Это письмо 1884 года вызывает улыбку. Дузе перескакивает с одного путаного предложения на другое, мы видим ее смущение, вызванное огромным и неожиданным успехом, который только начинает приходить к ней, ее мечты о путешествиях, которые она скоро осуществит на самом деле. Упоминание сердца, которое она спрячет лучше, «чем спрятан камешек в колодце», предстает прекрасным и таинственным. Неожиданно видеть этот восторг, потому что в дальнейшем Дузе сохранит очарование своей порой восхитительной манеры письма, но театр она будет воспринимать все с большей отрешенностью, а порой и злобой. Но не себя в нем. Дузе прекрасно понимала, что для нее театр был «жизненной ценностью», как она сама выразится в письме к драматургу Марко Прага от 21 июля 1920 года (Cini, f. SM).

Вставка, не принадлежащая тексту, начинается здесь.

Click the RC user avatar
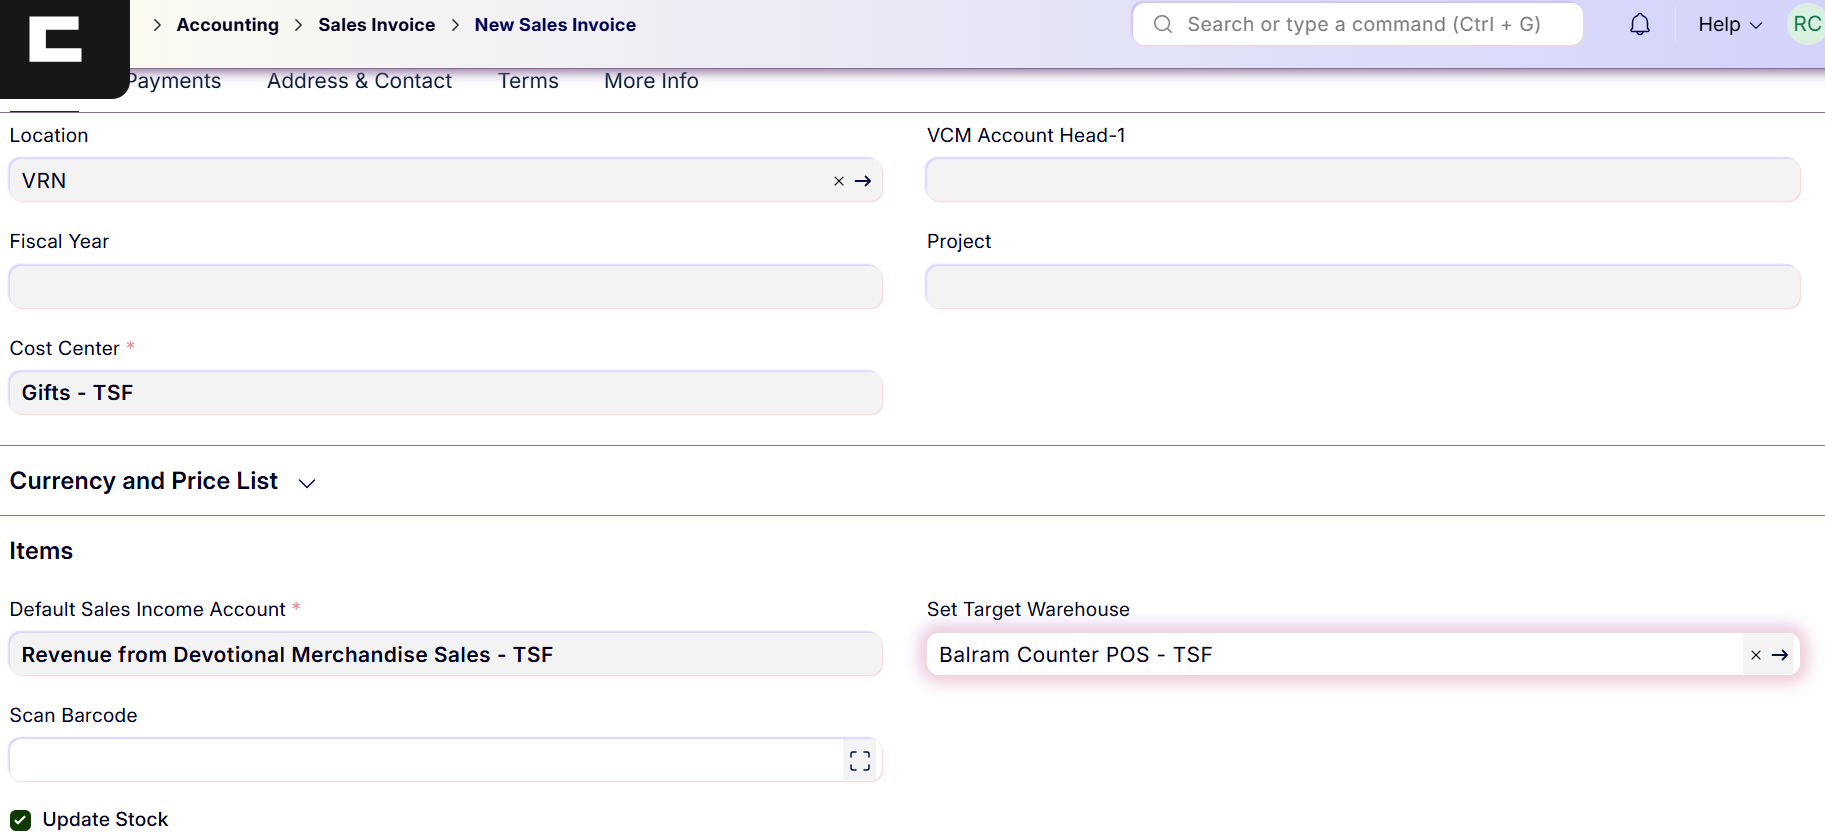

Ил. 2. Эта фотография – фрагмент более крупной исходной фотографии – подчеркивает парадоксальную простоту Дузе-Маргариты. В своей автобиографии Сара Бернар пишет, что талант Дузе заключался в том, что она умела посадить дерево там, где было бы логично и обычно ожидать появления цветка и наоборот [См. Бернар, 2006. С. 239: «Элеонора Дузе скорее актриса, чем артистка: она выбирает избитые пути. Правда, она никому не подражает, ибо сажает цветы на месте деревьев, а деревья на месте цветов, но ей не удалось воплотить ни одного оригинального, только ей присущего образа, создать персонаж либо явление, которые увековечили бы ее память. Дузе носит чужие перчатки, надевая их наизнанку с необыкновенным изяществом и непринужденностью. Это великая, величайшая актриса, но отнюдь не великая артистка». – Прим. пер.]. Но как долго могло удивлять подобное переворачивание перспективы? Довольно заметный театральный драматург того времени Сабатино Лопец пишет (в «Secolo XIX» от 4 февраля 1904 года), что «эффект [актерской игры Дузе] заключается в переворачивании… Вместо ожидаемого крика вы видите расслабленность». Эти слова в большей степени, чем замечание Сары Бернар, описывают техническую сторону, они больше относятся к отдельным жестам, а не к самой игре: удивление от неожиданного переворачивания, не соответствующего ожиданиям, длится недолго. Замешательство, вызванное внезапным движением или криком, дает неожиданный эффект и сохраняется дольше. Например, один немецкий критик заметил, что Дузе сместила акцент в финале третьего акта, кульминация которого обычно заключалась в написании прощального письма Арману. Дузе же перенесла акцент на предшествующую написанию письма долгую душераздирающую сцену: она медленно ходила по дому, в котором героиня была прежде так счастлива, ее рыдания становились все громче, а затем она в полуобморочном состоянии падала на диван и быстро писала письмо (см. Grazioli, 2015. P. 138–139).